The µmboxes analyze the IoT device traffic for cyber attacks. The platform itself detects and synthesizes the devices’ physical-state variables, an ability that can monitor for kinetic attacks. For example, if it’s after business hours, a motion sensor reports movement, and the lights report being off, Kalki can see those combined states as a potential physical intrusion and alert a human operator.

Adding a new device model to a network requires a human Kalki developer to research the device’s vulnerabilities, understand its application programming interface (API), and create new µmboxes. “In theory, that’s something that an agency could do themselves,” said Echeverría. “We’ve tried to make the platform also very well documented, user-friendly, and very simple to be extended.” Future research may seek to partially automate this manual process by using artificial intelligence and machine learning to research devices and build custom security policies.

Two years of design, development, simulation, and red-teaming exercises have led to the release this July of the Kalki source code on the SEI’s GitHub site. The release enables others to try the comprehensive, flexible, and highly configurable system for themselves and even extend it.

The next step for Echeverría, Sekar, and their colleagues is to continue to refine the user interface and simplify the integration of new devices and security policies. The team also seeks partners to pilot Kalki in a testbed deployment. “Kalki will allow the DoD and other organizations to connect the latest and most advanced commercial IoT devices to their trusted networks,” said Echeverría, “ensuring that both their networks and their devices will be protected from malicious attackers.”

Experiments at the SEI have shown Kalki to be resilient against all anticipated attacks, scalable to support dozens of devices with a single Kalki implementation, and able to shift security postures in less than one second, even in the face of simulated persistent attackers.

“Kalki is an end-to-end system with built-in trustworthy guarantees that’s tackling a fundamentally hard problem of IoT security,” said Sekar, speaking about the many collaborations and iterations that led to July’s source-code release—and the work still to come. “We want to have extensible policies and rigorous security guarantees, avoid subtle problems, and get good performance on low-cost hardware.
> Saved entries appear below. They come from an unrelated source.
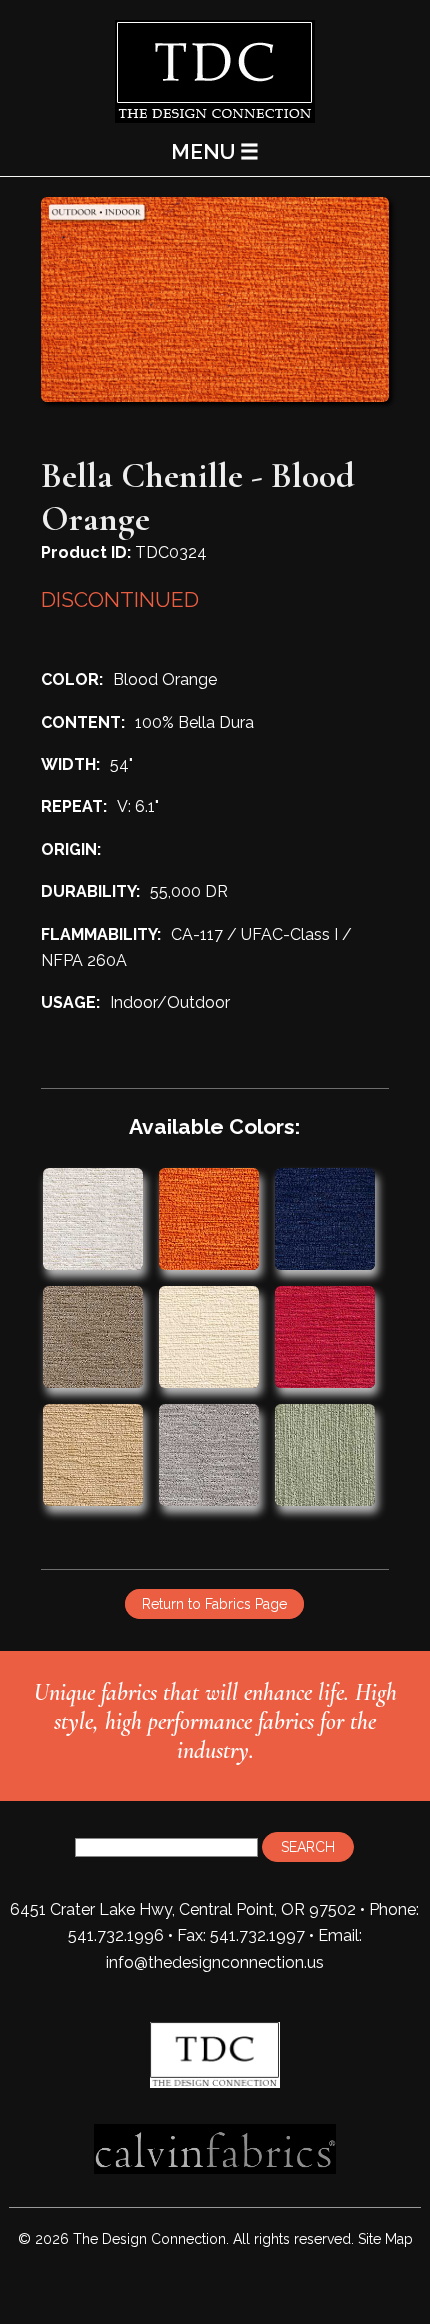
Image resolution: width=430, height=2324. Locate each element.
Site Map (385, 2239)
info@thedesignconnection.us (215, 1962)
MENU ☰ (215, 151)
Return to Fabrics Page (214, 1604)
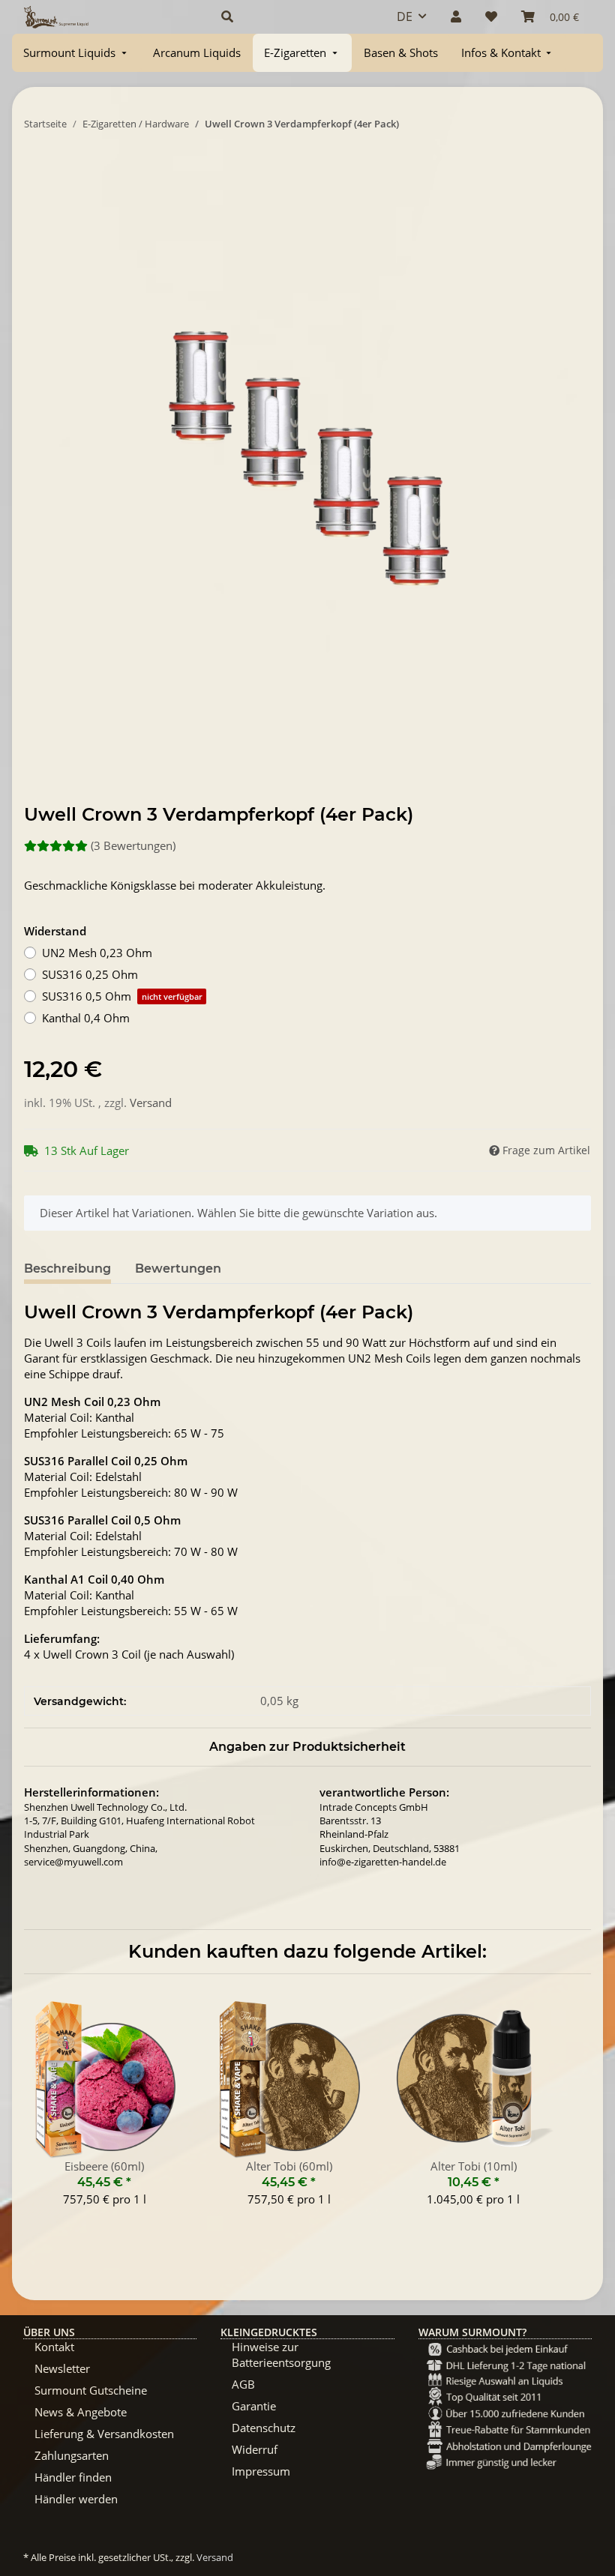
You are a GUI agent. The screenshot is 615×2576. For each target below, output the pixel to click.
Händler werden (76, 2498)
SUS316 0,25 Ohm (90, 974)
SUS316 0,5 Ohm (122, 996)
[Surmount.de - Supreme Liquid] (56, 17)
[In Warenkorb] (36, 169)
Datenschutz (264, 2427)
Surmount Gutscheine (90, 2390)
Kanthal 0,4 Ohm (86, 1017)
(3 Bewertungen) (133, 845)
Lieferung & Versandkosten (104, 2433)
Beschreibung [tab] (67, 1268)
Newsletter (62, 2368)
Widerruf (255, 2449)
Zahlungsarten (71, 2455)
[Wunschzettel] (491, 16)
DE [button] (404, 16)
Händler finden (73, 2477)
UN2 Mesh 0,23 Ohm (97, 952)
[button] (291, 16)
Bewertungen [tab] (178, 1268)
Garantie (254, 2405)
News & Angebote (80, 2411)
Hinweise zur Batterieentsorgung (281, 2354)
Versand (151, 1102)
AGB (243, 2384)
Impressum (261, 2471)
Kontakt (54, 2346)
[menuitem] (76, 53)
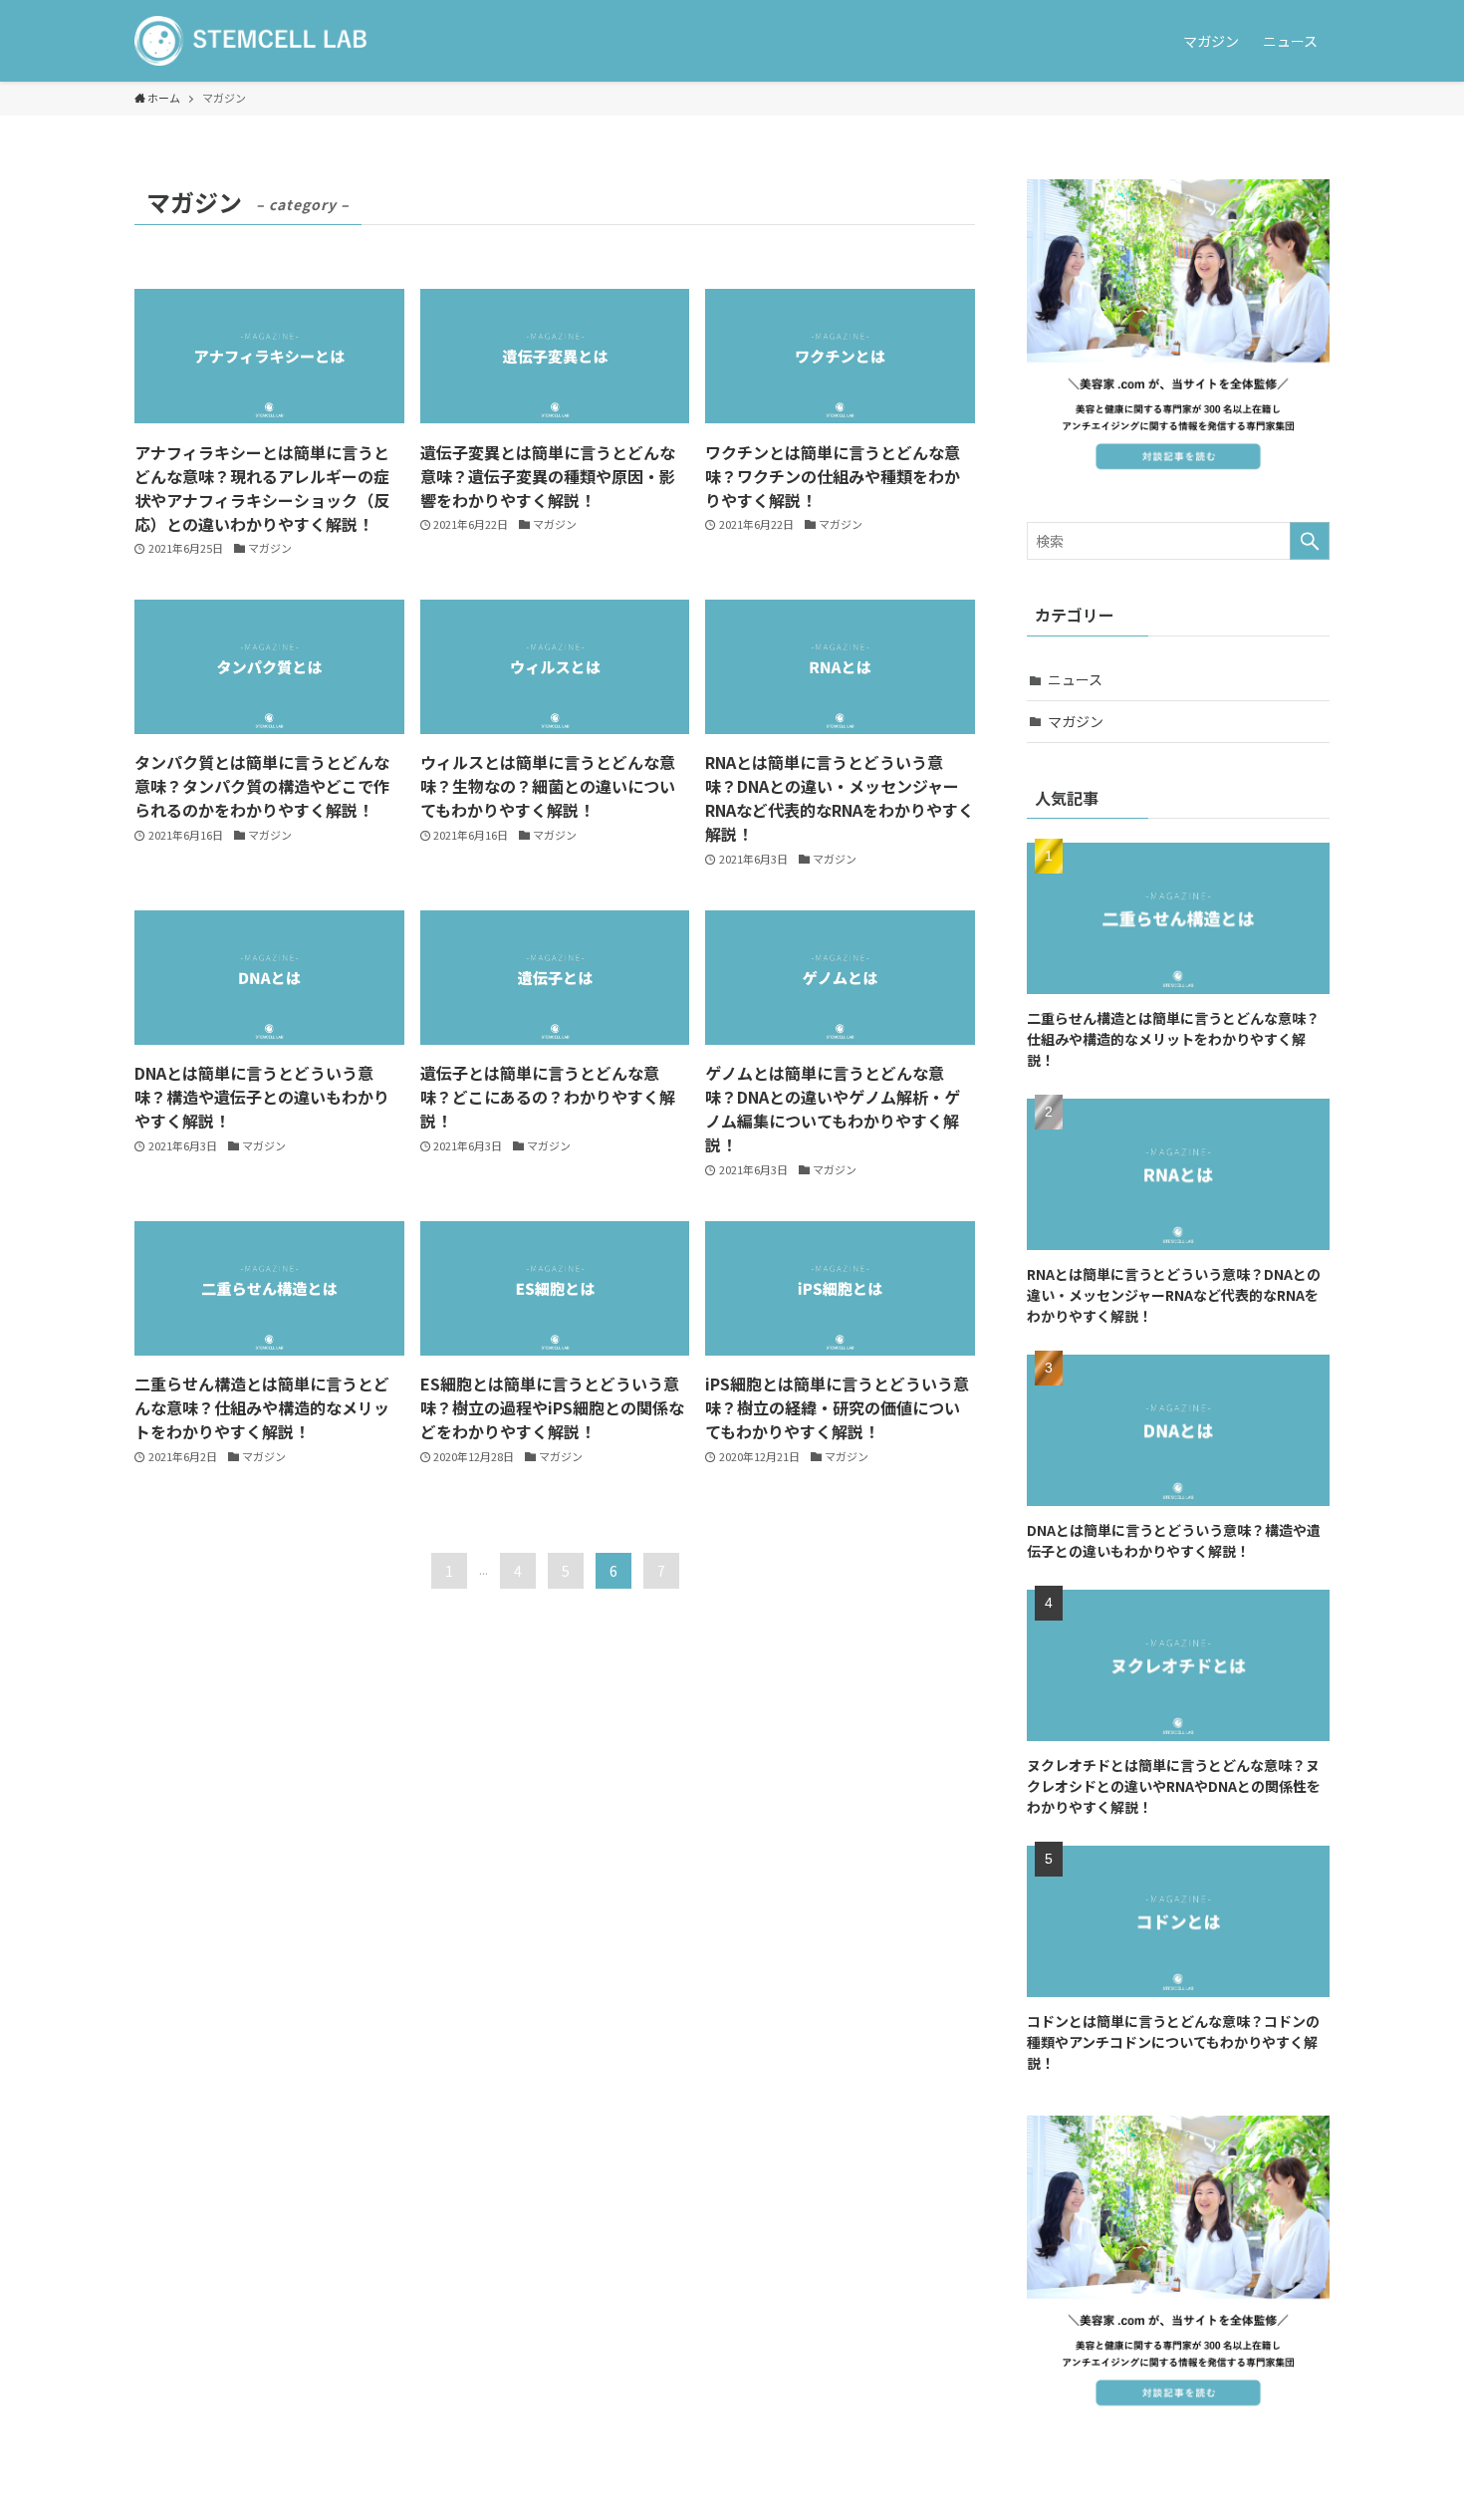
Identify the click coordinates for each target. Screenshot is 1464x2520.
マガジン (1075, 721)
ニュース (1075, 679)
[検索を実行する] (1310, 541)
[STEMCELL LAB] (250, 41)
This is like the Holy Grail for network security.”

The full Kalki team includes the SEI’s Echeverría, Chris Grabowski, Keegan Williams, Grace Lewis, Craig Mazzotta, Marc Novakouski, Kyle O’Meara, and Amit Vasudevan. The CMU team members are Sekar, Matt McCormack, and Grace Liu.

Download the Kalki source code from https://github.com/SEI-TAS/kalki-node-setup/wiki. To learn more about Kalki, read Echeverría’s blog post, and check out his 2019 Research Review video, presentation, and poster.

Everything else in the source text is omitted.